MONDAY, May 9 (HealthDay News) -- Patients with major depressive disorder (MDD) who respond to citalopram but do not remit report a range of residual domains and depressive symptoms, according to a study published in the April issue of the Journal of Clinical Psychopharmacology.
Shawn M. McClintock, Ph.D., from the University of Texas Southwestern Medical Center in Dallas, and colleagues investigated the residual domains and individual depressive symptoms in a large sample of outpatients with nonpsychotic MDD who responded to treatment of up to 12 weeks of citalopram without remitting. Response was defined as a 50 percent or greater reduction in baseline 16-item Quick Inventory of Depressive Symptomatology-Self Report (QIDS-SR16) by the completion of treatment, and remission was defined as a final QIDS-SR16 score lower than six. Residual domains and individual symptoms were classified as persisting from baseline or developing during treatment.
The investigators found that most responders who did not remit reported five domains, most commonly insomnia, sad mood, and decreased concentration.
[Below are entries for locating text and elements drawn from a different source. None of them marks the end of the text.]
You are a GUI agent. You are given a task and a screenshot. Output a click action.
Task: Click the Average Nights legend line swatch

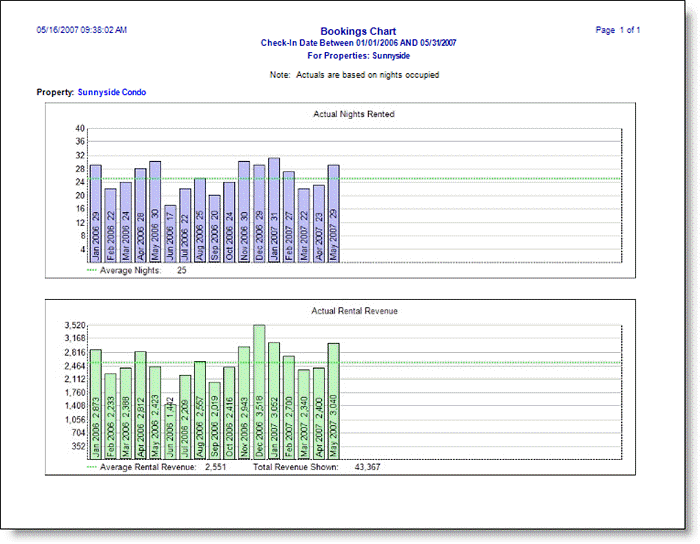point(92,270)
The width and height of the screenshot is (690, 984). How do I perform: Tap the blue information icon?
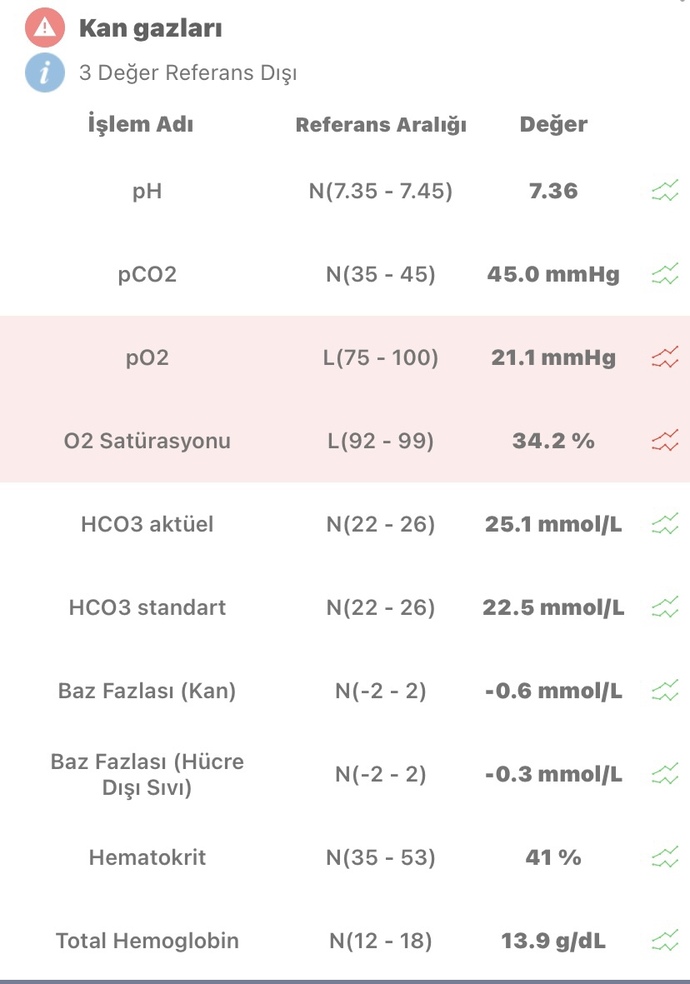click(x=45, y=73)

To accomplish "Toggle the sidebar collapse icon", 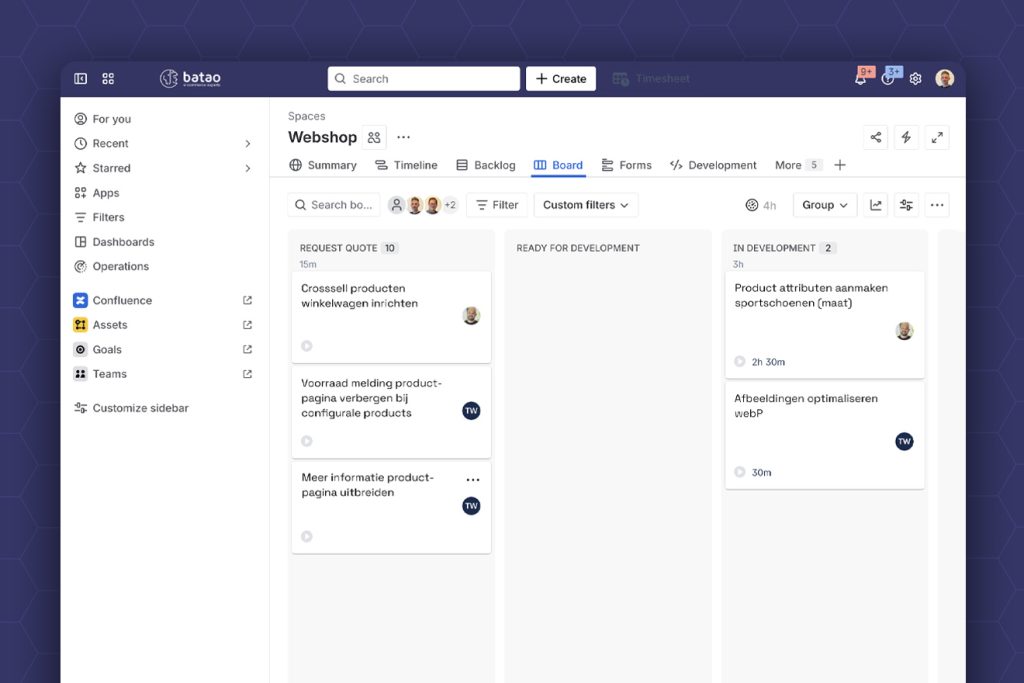I will point(81,79).
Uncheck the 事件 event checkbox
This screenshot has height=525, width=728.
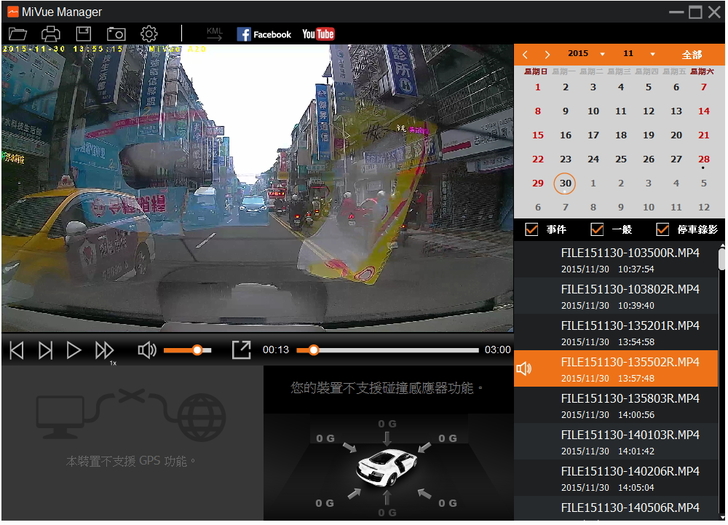tap(532, 230)
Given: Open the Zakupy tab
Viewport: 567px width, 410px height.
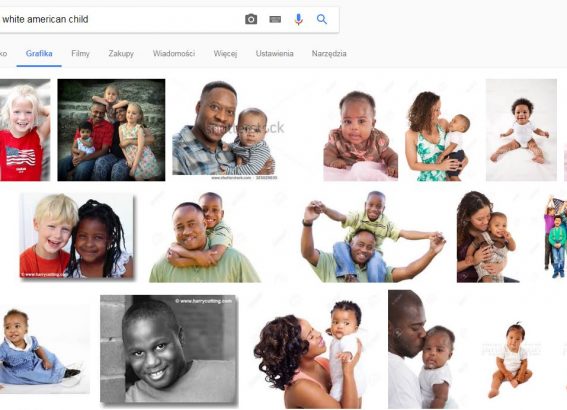Looking at the screenshot, I should [x=121, y=54].
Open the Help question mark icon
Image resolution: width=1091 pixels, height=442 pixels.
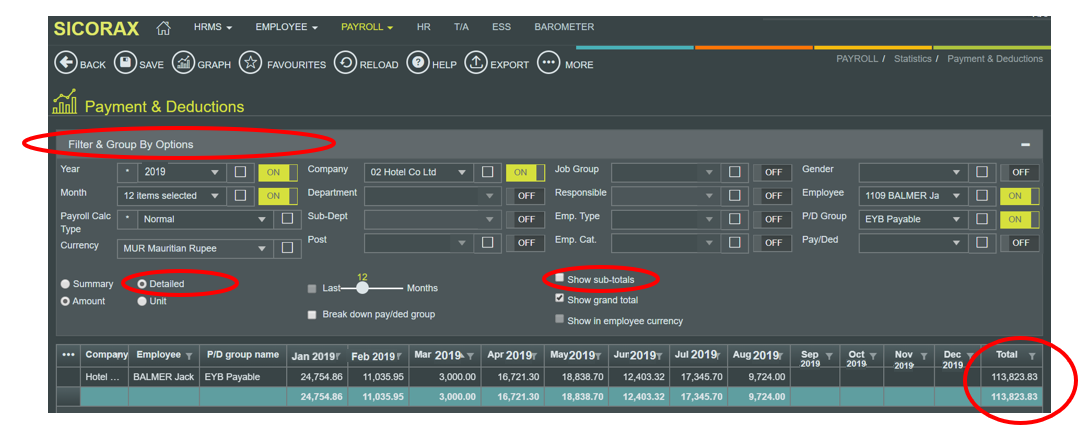(416, 63)
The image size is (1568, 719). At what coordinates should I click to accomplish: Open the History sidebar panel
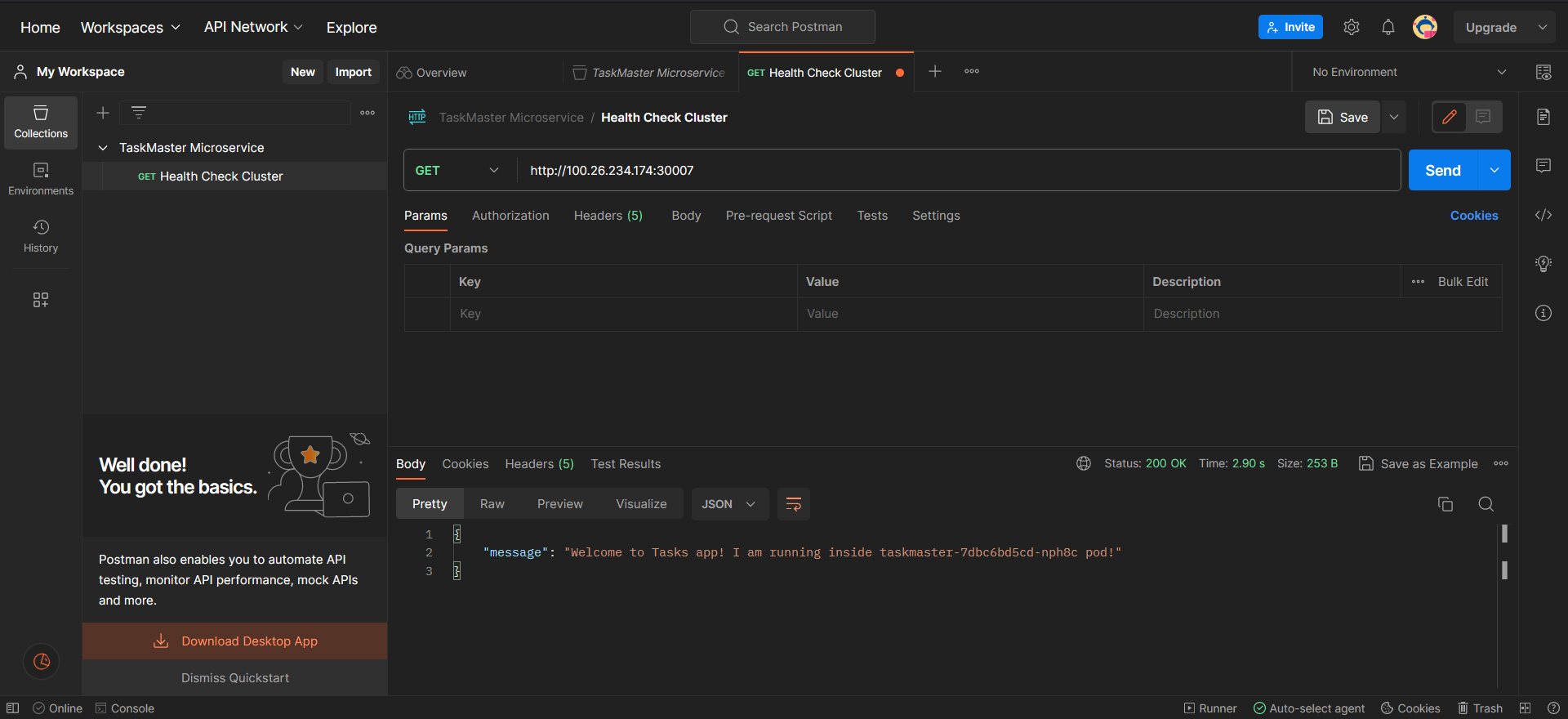tap(41, 236)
They also reported six to seven residual depressive symptoms, most frequently midnocturnal insomnia and decreased general interest. The most frequent lasting symptoms were midnocturnal insomnia, sad mood, and decreased concentration or decision making. The least common persistent residual and treatment emergent symptom was suicidal ideation.
"Patients with nonpsychotic MDD who achieved response but not remission with citalopram experienced substantial residual depressive symptoms," the authors write. "It seems important to differentiate symptoms that emerge during treatment from those that persist from baseline to exit, as this distinction may well have implications for guiding treatment."
Several of the study authors disclosed financial ties to the pharmaceutical industry.